Als ich keine Luft mehr bekomme löse ich meinen Mund von seinen und kralle mich mit meinen Händen oben an seinem Kragen fest. Ich hebe meinen Kopf an, stelle mich auf Zehenspitzen und genieße den Anblick seines geröteten Gesichts. Er wird es nicht zugeben, aber auch er bekommt nach unseren Knutschereien ein rotes Gesicht.

»Danke, dass du noch hier bist.« Er legt mir seine raue Handfläche an die Wange, legt seinen Kopf etwas schief und lächelt mich an. »Denkst du ernsthaft ich würde dich an so einem Tag allein lassen?«

»Keine Ahnung. Ich habe mich gestern echt daneben benommen.« Ich meide den Augenkontakt und streiche seinen Kragen glatt, um mich irgendwie beschäftigen zu können. Dabei blüht mein ganzes Herz auf, ich werde mich wohl nie an seine präsente Nähe gewöhnen können.

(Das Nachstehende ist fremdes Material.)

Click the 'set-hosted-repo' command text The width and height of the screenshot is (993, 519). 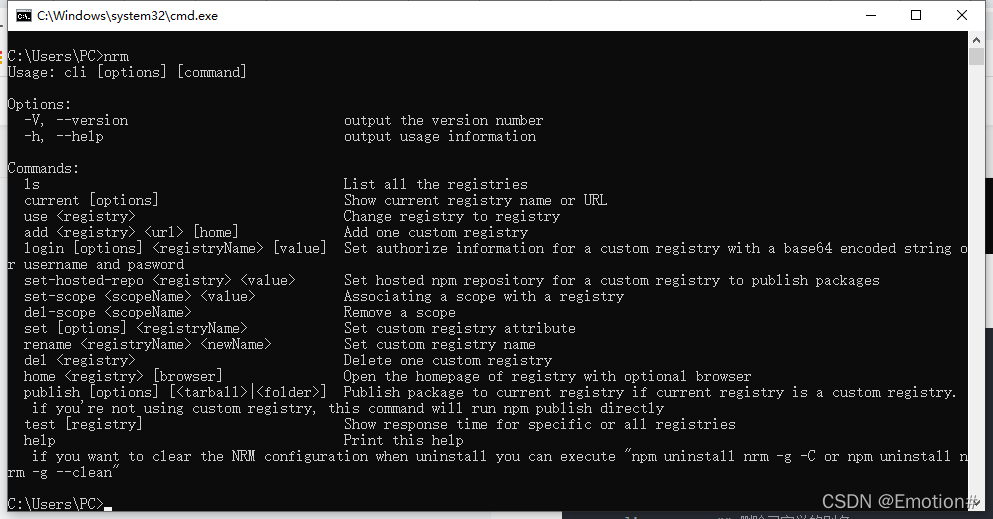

»Du hast dich nicht daneben benommen. Du warst nur sehr still und zurückhaltend.« Drews Hand fährt langsam meinen Rücken auf und ab.

»Ja, weil ich dachte etwas würde sich zwischen uns ändern, wenn wir wieder zurück sind. Ich wollte es nicht noch schmerzhafter machen.« Ich schlucke, das eklige Gefühl macht sich in meinem Bauch breit. Das gleiche Gefühl, welches mich die ersten Monate nach Dads Verhaftung begleitet hat. Zu wissen, dass sich geliebte Menschen von einem abwenden, ist eins der schrecklichsten Gefühle und das möchte ich wegen Drew nicht erleben. Bei ihm würde es noch viel mehr weh tun.

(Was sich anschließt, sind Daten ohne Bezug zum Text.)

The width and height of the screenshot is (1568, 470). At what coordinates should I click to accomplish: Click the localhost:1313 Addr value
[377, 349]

»Hey.« Sein Daumen streift mein Kinn, dann hebt er meinen Kopf leicht an. Nur widerwillig sehe ich in seine Augen, bewundere den Glanz in seiner Iris. Die braunen Farben vermischen sich zu einer Einheit, sie wirken beinahe Gold. Die hellen Sprenkel in seinen Augen waren mir vorher nie so ganz aufgefallen. »Lass uns jetzt nicht darüber reden. Dein Dad kommt frei, darauf solltest du dich konzentrieren.« Ich nicke, mein Blick zuckt andauernd von seinen Augen zu seinem Mund und wieder zurück.

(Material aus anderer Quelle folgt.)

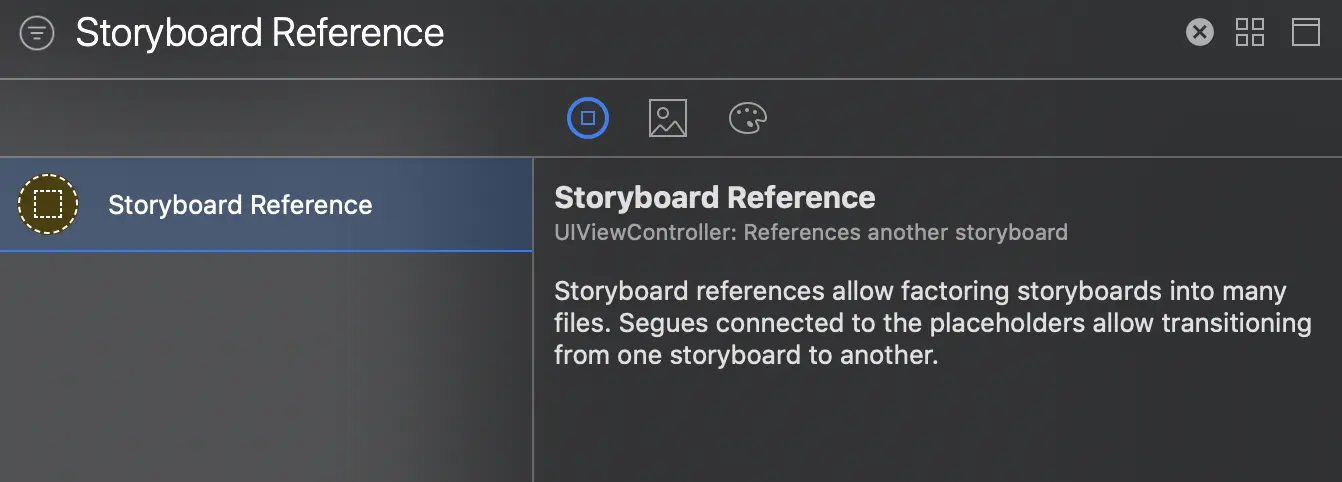Click the bold Storyboard Reference detail title

pos(714,198)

»Kommst du zur Grillparty?« In meinem Magen flackert etwas auf. Ich stufe es als Angst ein, Angst, dass er absagen könnte. Drews Hand landet auf meiner Wange, er malt kleine Kreise auf meine gerötete Haut.

»Soll ich?«

»Ja«, sage ich wie aus der Pistole geschossen. Er fängt an zu lachen, leckt sich über die Unterlippe und bringt dann einen Schritt Abstand zwischen uns beide. »Das erinnert mich an was.« Er zückt den mittlerweile verdeckten Blumenstrauß hinter meinem Rücken hervor und reicht ihn mir. Es ist ein Blumenstrauß aus rosanen Lilien.

»Sie sind schon etwas eingedrückt, aber während ich überlegt habe, ob du mich sehen willst, habe ich einen Blumenladen gesucht und habe den für dich besorgt.«

Lächelnd nehme ich ihm die Blumen ab und rieche an ihnen.

»Das ist so süß von dir.« Grinsend sehe ich ihn wieder an, doch er verzieht angewidert das Gesicht. »Kein Typ möchte von einem Mädchen als süß betitelt werden.« Er rümpft sich die Nase. Kichernd rieche ich noch einmal an den bezaubernden Blumen und lecke mir dann über die Lippen, lege den Kopf schief und sehe ihn etwas teuflisch an.

»Aber du bist süß, Drew.«

»Das reicht!« Grinsend nimmt er mir den Blumenstrauß aus der Hand, versteckt ihn hinter seinem Rücken und macht einen Schritt zurück. Als ich provokant auf ihn zu gehe, streckt er seine freie Hand in meine Richtung um mich vom Gehen abzuhalten.

»Gib die Blumen zurück!«

»Erst wenn du das mit dem süß zurücknimmst, Luna Moore.«

»Vergiss es«, lachend versuche ich an die Blumen ranzukommen, doch er lässt es nicht zu. »Sag es!«, fordert er grinsend.

»Mein Dad meinte, man darf keine Lügen erzählen!« Plötzlich ändert sich seine Mimik, er wird beinahe todernst. Er bleibt wie angewurzelt stehen und zuckt nicht, als ich mir den Strauß schnappe und siegessicher aufschreie.

Wie sehr mich mein Dad mit diesem Sprichwort hintergangen hat und wie sehr Drew tatsächlich daran beteiligt ist, zeigt sich schneller als ich dachte.